La nouvelle envolée des prix du pétrole suscite une inquiétude évidente parmi les gouvernants et industriels européens, dont certains n'hésitent pas à évoquer le spectre d'un nouveau «choc pétrolier», à l'image de celui qui avait secoué l'économie mondiale au milieu des années 1970.
A quelques jours de la réunion des ministres du pétrole des 11 pays membres de l'Organisation des pays exportateurs de pétrole (Opep) à Vienne, les cours de référence du brut ont effectivement atteint les niveaux les plus élevés enregistrés depuis la crise du Golfe en 1990. Le prix du Brent de la Mer du Nord, pour livraison au mois d'octobre, a été brièvement coté à près de 34 dollars le baril à Londres, et à New York, le brut léger WTI du Texas a touché les 35 dollars.

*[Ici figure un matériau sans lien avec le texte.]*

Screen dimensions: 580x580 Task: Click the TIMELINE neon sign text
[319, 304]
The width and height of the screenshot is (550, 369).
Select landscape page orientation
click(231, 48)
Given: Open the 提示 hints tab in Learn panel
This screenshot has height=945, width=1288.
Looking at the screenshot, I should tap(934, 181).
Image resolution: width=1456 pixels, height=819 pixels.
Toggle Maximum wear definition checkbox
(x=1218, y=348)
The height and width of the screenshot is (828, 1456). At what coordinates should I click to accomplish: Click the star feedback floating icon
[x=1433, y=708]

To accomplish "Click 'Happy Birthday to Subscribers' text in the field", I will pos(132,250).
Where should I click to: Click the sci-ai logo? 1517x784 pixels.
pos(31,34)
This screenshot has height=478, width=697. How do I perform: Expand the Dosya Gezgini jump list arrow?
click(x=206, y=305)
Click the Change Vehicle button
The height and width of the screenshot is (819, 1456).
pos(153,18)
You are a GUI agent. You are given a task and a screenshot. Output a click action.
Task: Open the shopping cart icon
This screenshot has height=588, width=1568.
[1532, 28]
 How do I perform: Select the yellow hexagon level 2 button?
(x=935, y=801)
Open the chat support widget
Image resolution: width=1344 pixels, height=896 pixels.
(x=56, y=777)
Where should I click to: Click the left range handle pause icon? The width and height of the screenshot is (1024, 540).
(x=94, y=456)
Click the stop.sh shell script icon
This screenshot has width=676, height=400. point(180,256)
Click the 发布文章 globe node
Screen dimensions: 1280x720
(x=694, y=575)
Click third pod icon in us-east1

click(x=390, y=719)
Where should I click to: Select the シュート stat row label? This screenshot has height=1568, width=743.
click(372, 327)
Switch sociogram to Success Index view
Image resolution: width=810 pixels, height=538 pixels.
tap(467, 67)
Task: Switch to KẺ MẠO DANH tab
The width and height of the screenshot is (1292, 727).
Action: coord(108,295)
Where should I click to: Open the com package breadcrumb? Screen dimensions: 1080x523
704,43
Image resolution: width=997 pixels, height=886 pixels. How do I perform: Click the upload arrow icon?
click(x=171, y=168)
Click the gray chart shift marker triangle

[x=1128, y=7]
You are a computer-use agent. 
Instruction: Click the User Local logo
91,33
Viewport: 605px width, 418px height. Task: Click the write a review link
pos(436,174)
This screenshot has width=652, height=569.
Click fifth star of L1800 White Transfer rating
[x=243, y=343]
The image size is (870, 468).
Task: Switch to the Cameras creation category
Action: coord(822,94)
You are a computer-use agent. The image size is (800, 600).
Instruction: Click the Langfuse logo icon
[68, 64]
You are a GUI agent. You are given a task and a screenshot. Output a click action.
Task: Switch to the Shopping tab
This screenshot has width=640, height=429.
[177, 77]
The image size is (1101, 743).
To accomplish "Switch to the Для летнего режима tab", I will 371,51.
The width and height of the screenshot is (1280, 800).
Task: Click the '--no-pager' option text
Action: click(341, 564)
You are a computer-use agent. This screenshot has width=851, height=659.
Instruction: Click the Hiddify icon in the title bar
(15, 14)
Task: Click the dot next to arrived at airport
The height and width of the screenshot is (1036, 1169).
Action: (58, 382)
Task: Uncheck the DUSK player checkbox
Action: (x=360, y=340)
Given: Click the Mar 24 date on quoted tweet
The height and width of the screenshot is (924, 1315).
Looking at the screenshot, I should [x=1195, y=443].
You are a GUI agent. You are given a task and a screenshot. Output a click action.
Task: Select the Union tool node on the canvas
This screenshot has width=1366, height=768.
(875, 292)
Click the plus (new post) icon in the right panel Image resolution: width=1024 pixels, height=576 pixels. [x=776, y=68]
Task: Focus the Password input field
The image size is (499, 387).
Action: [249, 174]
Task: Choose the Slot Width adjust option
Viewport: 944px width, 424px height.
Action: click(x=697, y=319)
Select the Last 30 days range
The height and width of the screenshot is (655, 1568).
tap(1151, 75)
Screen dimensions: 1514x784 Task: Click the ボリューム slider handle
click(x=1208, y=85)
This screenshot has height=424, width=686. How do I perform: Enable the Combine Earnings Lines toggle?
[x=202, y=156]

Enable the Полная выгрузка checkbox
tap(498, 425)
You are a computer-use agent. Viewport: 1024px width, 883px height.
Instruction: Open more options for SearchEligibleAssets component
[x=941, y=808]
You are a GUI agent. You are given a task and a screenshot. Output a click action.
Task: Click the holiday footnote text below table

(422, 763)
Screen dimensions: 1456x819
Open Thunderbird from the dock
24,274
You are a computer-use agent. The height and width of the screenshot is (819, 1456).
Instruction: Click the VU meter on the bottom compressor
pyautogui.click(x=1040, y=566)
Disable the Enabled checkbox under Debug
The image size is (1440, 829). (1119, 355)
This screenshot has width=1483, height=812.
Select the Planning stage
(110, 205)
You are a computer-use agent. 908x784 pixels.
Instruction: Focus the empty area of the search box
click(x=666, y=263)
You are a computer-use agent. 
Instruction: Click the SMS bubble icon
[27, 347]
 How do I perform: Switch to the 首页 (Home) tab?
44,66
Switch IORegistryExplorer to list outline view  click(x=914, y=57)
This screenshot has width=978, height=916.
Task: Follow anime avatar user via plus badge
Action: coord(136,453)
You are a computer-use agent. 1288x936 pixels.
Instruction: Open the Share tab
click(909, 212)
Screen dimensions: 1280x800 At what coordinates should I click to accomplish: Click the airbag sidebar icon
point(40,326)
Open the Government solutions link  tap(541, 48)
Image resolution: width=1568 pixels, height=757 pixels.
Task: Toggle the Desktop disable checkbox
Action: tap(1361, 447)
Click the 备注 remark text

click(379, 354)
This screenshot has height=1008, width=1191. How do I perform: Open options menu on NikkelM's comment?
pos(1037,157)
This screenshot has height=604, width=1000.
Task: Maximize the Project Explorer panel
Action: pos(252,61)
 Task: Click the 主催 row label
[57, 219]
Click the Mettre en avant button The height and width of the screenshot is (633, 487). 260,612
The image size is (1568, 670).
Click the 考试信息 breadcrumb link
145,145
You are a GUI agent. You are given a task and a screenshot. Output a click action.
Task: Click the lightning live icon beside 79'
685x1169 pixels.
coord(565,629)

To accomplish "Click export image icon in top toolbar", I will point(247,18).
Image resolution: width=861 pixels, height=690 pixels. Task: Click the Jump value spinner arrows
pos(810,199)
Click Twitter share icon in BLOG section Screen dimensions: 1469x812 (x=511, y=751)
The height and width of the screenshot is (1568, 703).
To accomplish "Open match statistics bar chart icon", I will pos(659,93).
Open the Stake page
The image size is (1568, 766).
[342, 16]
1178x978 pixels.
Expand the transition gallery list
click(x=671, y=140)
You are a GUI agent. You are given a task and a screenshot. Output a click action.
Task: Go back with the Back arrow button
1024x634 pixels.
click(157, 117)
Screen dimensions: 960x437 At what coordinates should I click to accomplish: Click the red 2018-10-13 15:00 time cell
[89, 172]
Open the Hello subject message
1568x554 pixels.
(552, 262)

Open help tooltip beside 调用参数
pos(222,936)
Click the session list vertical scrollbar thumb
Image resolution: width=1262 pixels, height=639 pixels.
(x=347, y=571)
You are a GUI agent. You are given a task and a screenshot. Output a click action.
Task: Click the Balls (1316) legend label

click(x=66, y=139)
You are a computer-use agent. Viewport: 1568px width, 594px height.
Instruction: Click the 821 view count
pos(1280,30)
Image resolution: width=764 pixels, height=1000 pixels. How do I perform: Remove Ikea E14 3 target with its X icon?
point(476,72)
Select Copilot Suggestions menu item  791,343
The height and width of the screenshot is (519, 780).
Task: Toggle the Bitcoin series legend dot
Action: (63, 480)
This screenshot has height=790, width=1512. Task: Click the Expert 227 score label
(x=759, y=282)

Cela représente une augmentation de plus de six dollars par baril, en l'espace d'un mois à peine, immédiatement répercuté à la pompe par les compagnies pétrolières et les distributeurs avec des conséquences dramatiques en France. Les routiers, les pêcheurs et les agriculteurs ont bloqué les livraisons des produits pétroliers pour forcer les autorités à réduire les taxes sur l'essence, le gazole et le fioul domestique, suscitant un véritable affrontement avec le gouvernement. Ce mouvement de protestation pourrait bien s'étendre aux pays voisins.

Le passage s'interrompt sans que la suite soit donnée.